Though the element of unpredictability in human affairs that people call destiny can be very powerful, sometimes game-changing, Kashmiri stone pelters and their foreign backers overrate its powers and underrate the capacities of the Indian state to shape events. The Kashmiri youth, taking part in the senseless violence, have seen guns, encounters, injuries and curfews since their birth. They have been fed with the hype of the life-changing power of extreme violence and the glorified images of the dead ‘mujahideen’. Through religious sermons, which are nothing but self-serving rhetorical manipulations, they have been taught to consider the Kashmir Valley as an Islamic state. This distorted view is reinforced by the easy availability of Islamist channels from Saudi Arabia and Pakistan, spewing venom against other faiths. Fayaz did not want his Kashmir to fall further under the sway of people who expect Kashmiris to succumb to incredible hopes of paradise after death. There are many in Kashmir, who, sharing Fayaz’s vision and aspirations, can help India shape the events in its favour.

Some leading Indian ‘nationalist’ voices are calling to press harder on Kashmir than ever. Amid all the uproar over the increasing lawlessness and chaos in Kashmir, the one thing hardliners agree on is that this drawn-out conflict must now be fought to the end, with whatever means are deemed necessary. Right-wing circles are reverberating with strong ‘nationalist’ speeches. Their arguments go: the time has come for rage; insaniyat can come later; the enemy will not be reduced unless India puts a thong around its neck.

An growing part of the Indian middle class has come to share the view that the time has come to conclude this seemingly un-winnable conflict. They want absolute clarity in the fight against terrorism, asking the central government to end the tantalising practice of communicating contradictory messages. But a unidimensional and muscular approach to national security has several inherent limitations.

All military tactics should adjust to the local people, who are at the centre of gravity of any successful counter-insurgency campaign. In present-day Kashmir, heavy reliance on military force would further alienate the local population and create more volunteers for the insurgency. Alienation often contributes to radicalisation.
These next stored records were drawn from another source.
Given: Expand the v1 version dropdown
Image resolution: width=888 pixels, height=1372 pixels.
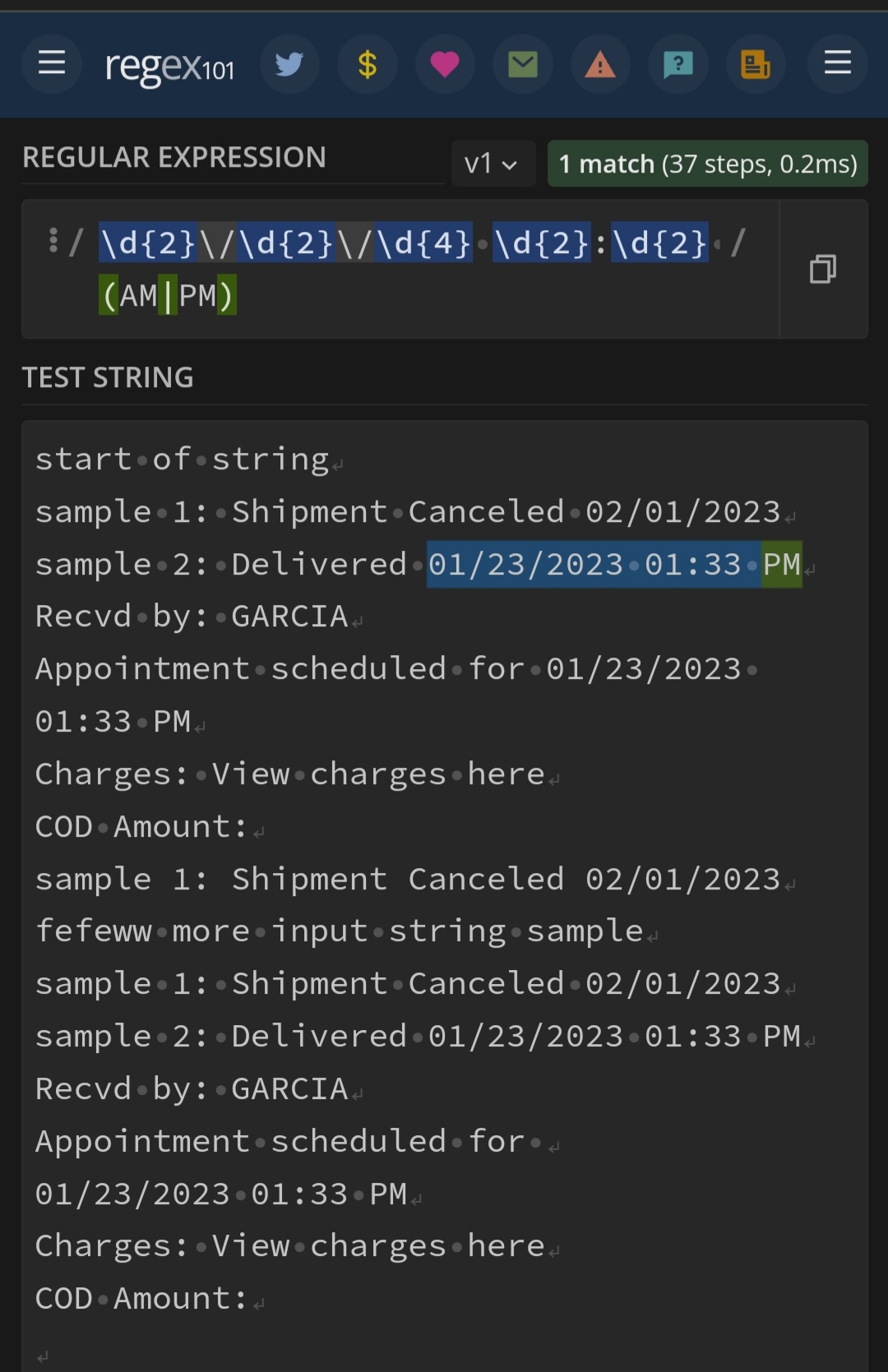Looking at the screenshot, I should (492, 164).
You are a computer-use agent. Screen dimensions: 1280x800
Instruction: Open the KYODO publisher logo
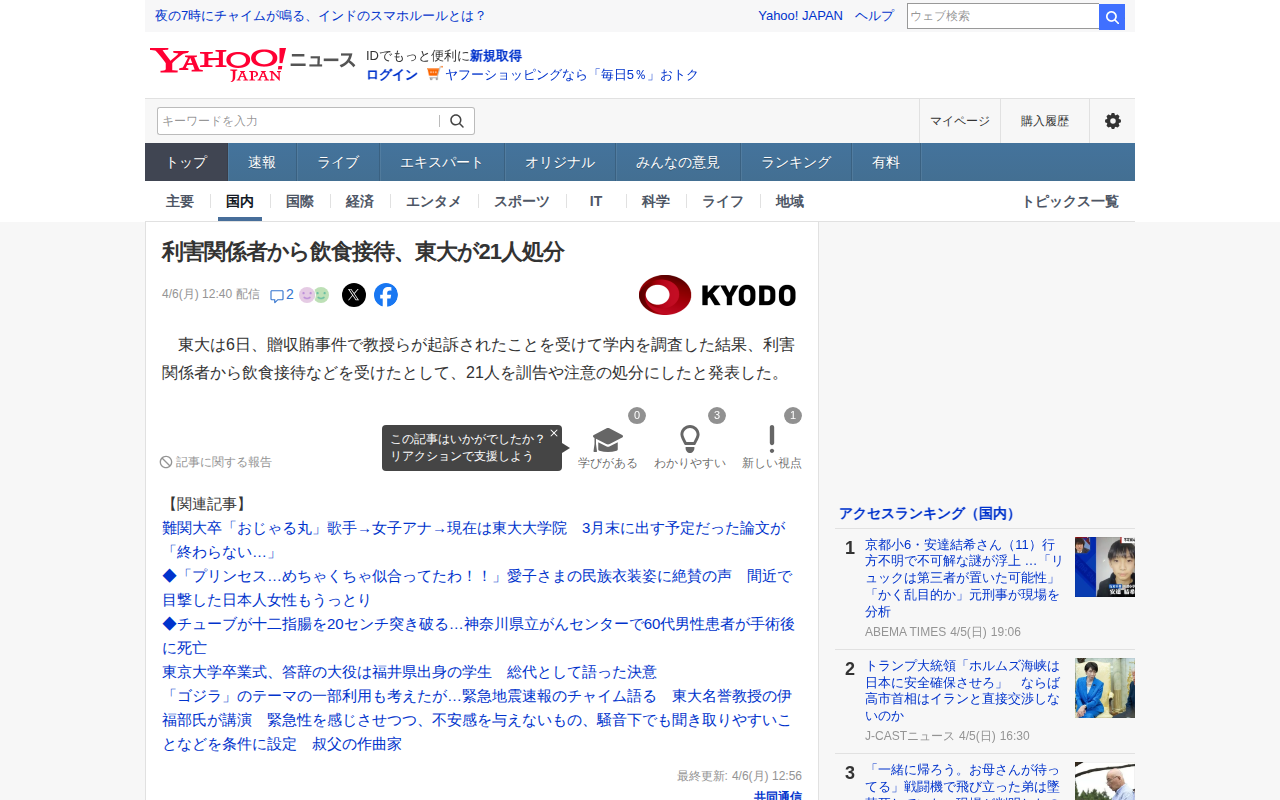tap(717, 295)
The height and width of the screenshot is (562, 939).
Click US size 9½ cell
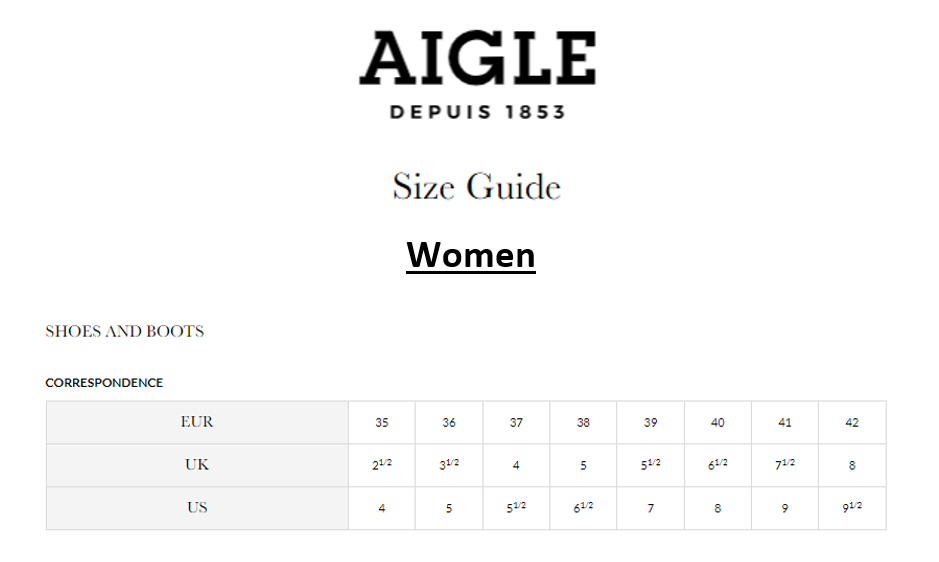852,508
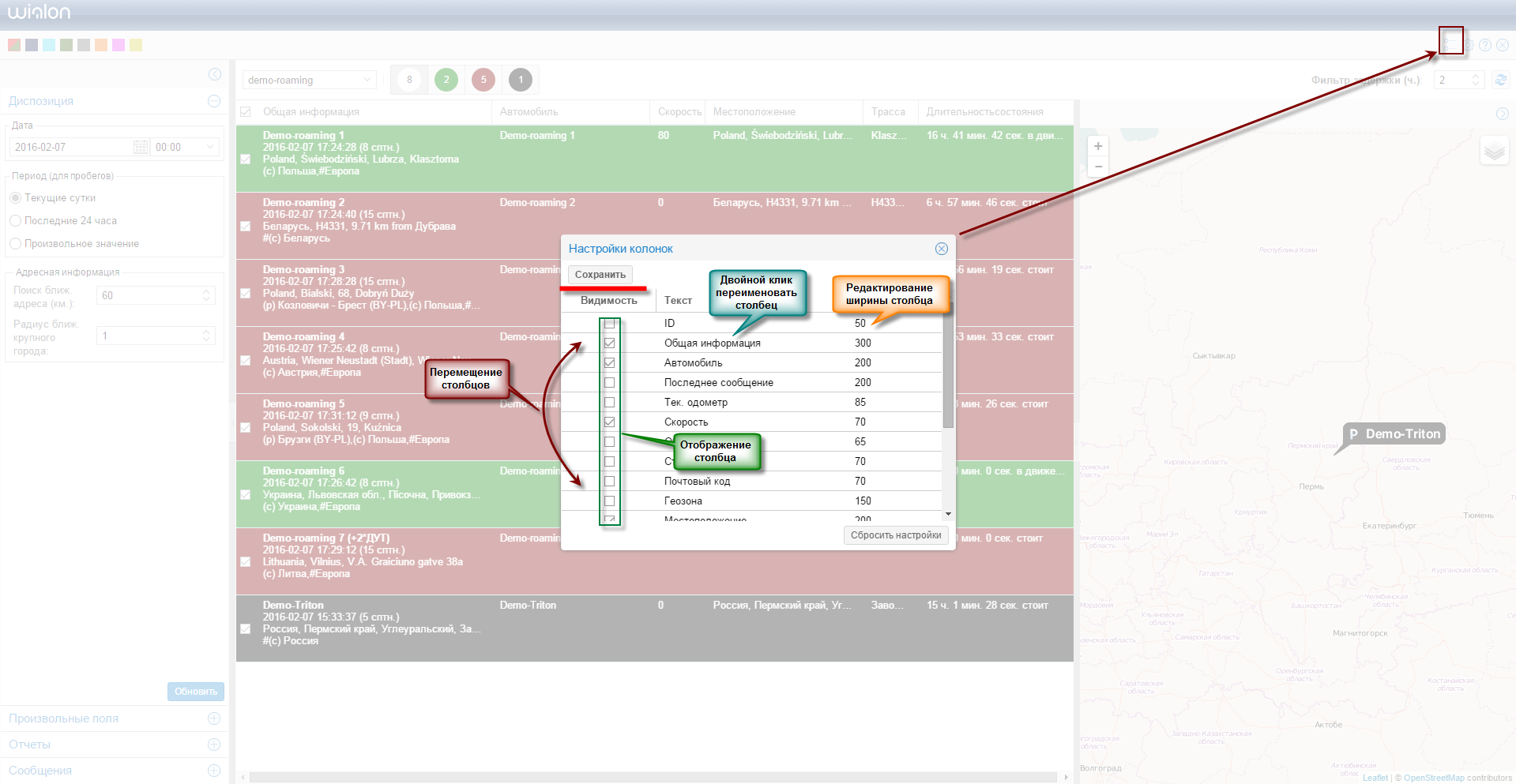The width and height of the screenshot is (1516, 784).
Task: Click the gear settings icon
Action: (x=1469, y=45)

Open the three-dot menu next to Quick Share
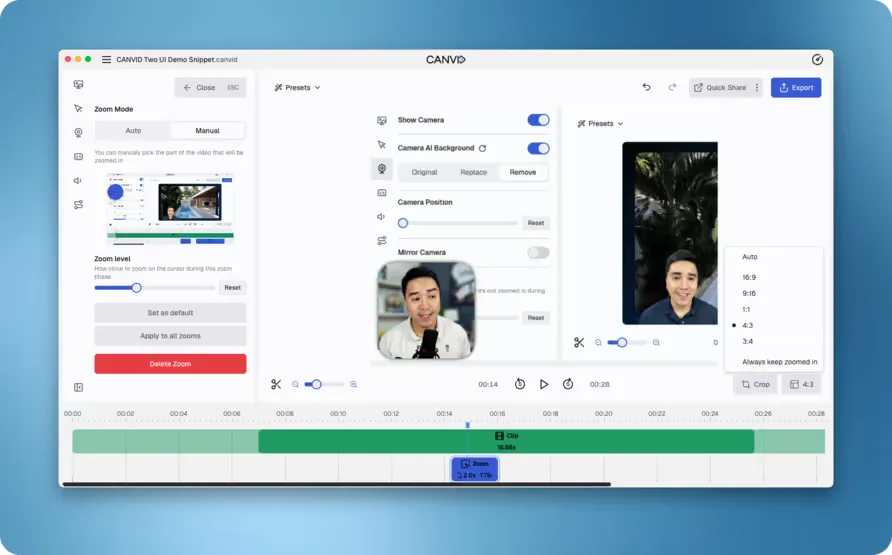757,88
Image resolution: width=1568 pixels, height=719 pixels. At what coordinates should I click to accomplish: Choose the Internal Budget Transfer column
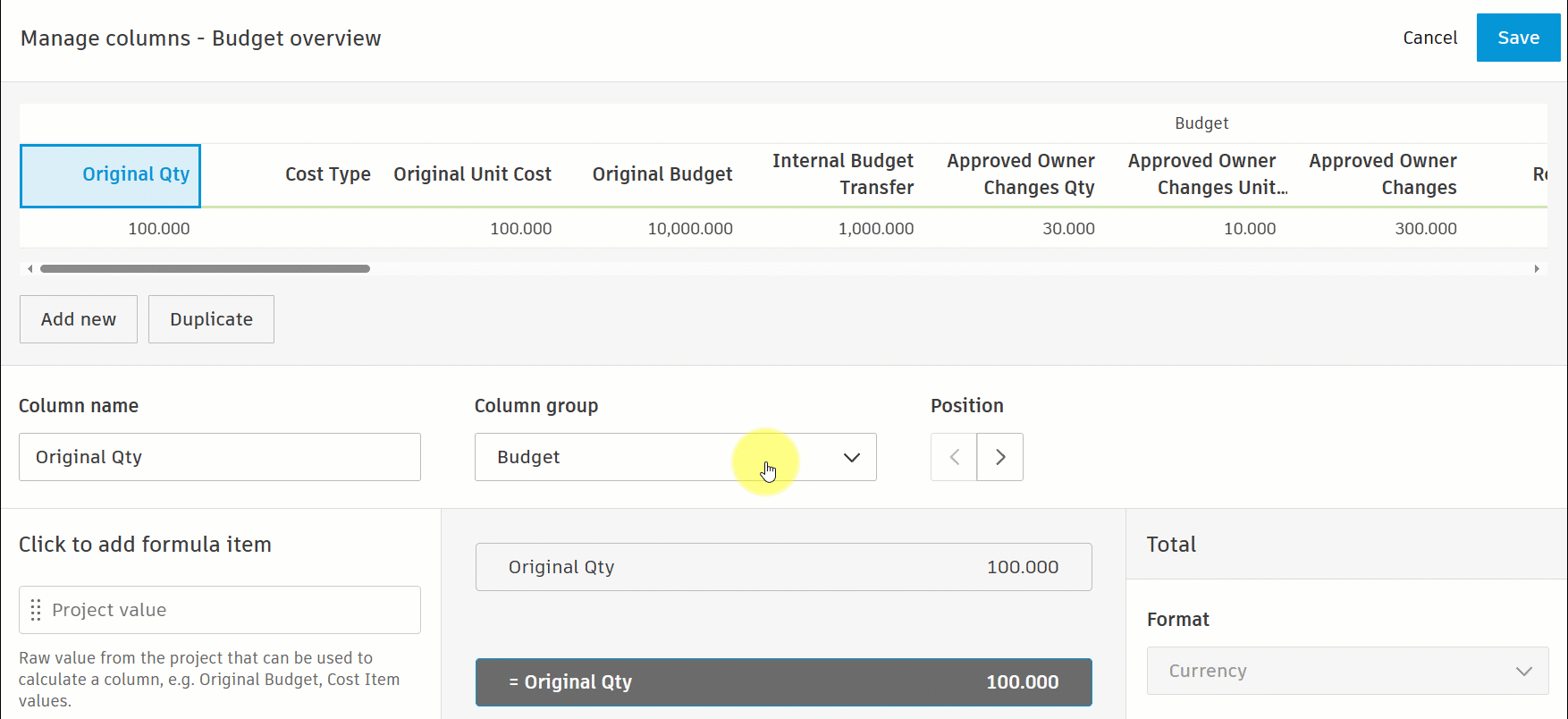pyautogui.click(x=842, y=174)
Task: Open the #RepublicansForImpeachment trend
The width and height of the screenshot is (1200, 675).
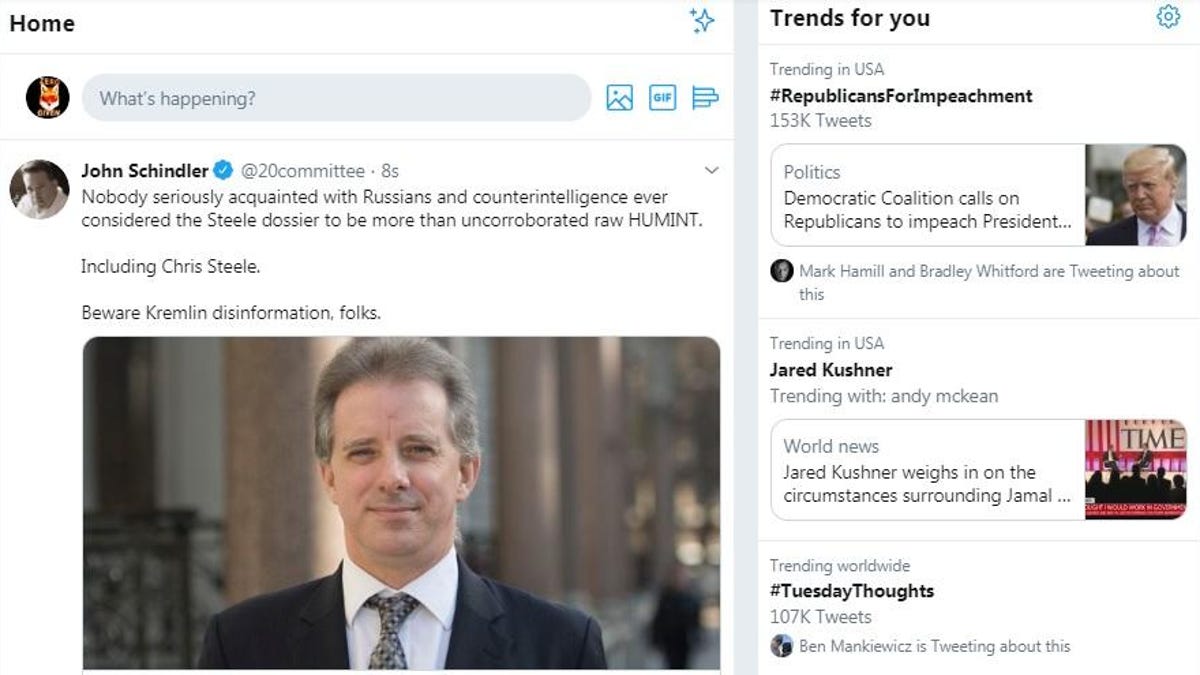Action: coord(901,96)
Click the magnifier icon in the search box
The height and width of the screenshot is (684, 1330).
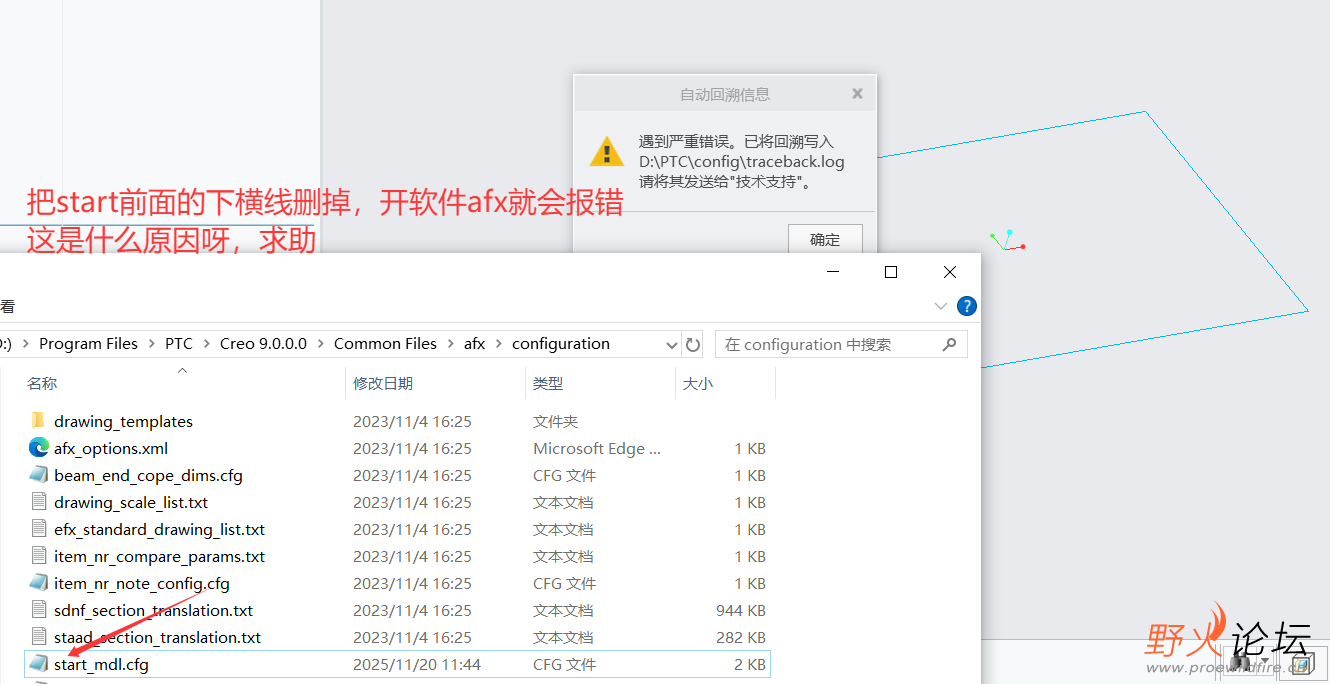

In this turbulent time, Kashmiri society and the Indian state need to form a mutually interdependent and harmonising communion rather than a confronting polarity.

A series of recent catastrophes in the Valley must persuade the establishment to reconsider their refusal to engage politically with different strands of Kashmiri opinion. The coalition experiment in the state has already turned into a fiasco, which seems to grow astonishingly with each self-inflicted crisis. With every ‘mainstream’ Kashmiri politician, from Farooq Abdullah to chief minister Mehbooba Mufti, completely discredited, can Kashmir find a politician who can single-handedly purge the deepening rot, and bring the elusive trinity of Kashmiriyat, jamhooriyat [democracy] and insaniyat back into the Valley?

Machiavelli reminds us about three kinds of human intelligence: one that understands by itself, another that discerns what others understand and the third that understands neither by itself nor through others. The first is most excellent, the second excellent and the third useless. Although those smart enough to run the Modi government’s Kashmir policy have thus far demonstrated a lack of awareness of the government’s own limitations and the wisdom not to overreach them, there is still hope that the government would use whatever opportunities and resources it has in turning the tide and regaining control over the shape of events. Both India and Kashmir deserve at least the second category of intelligence from their governments.

Vinay Kaura writes about foreign affairs and security issues.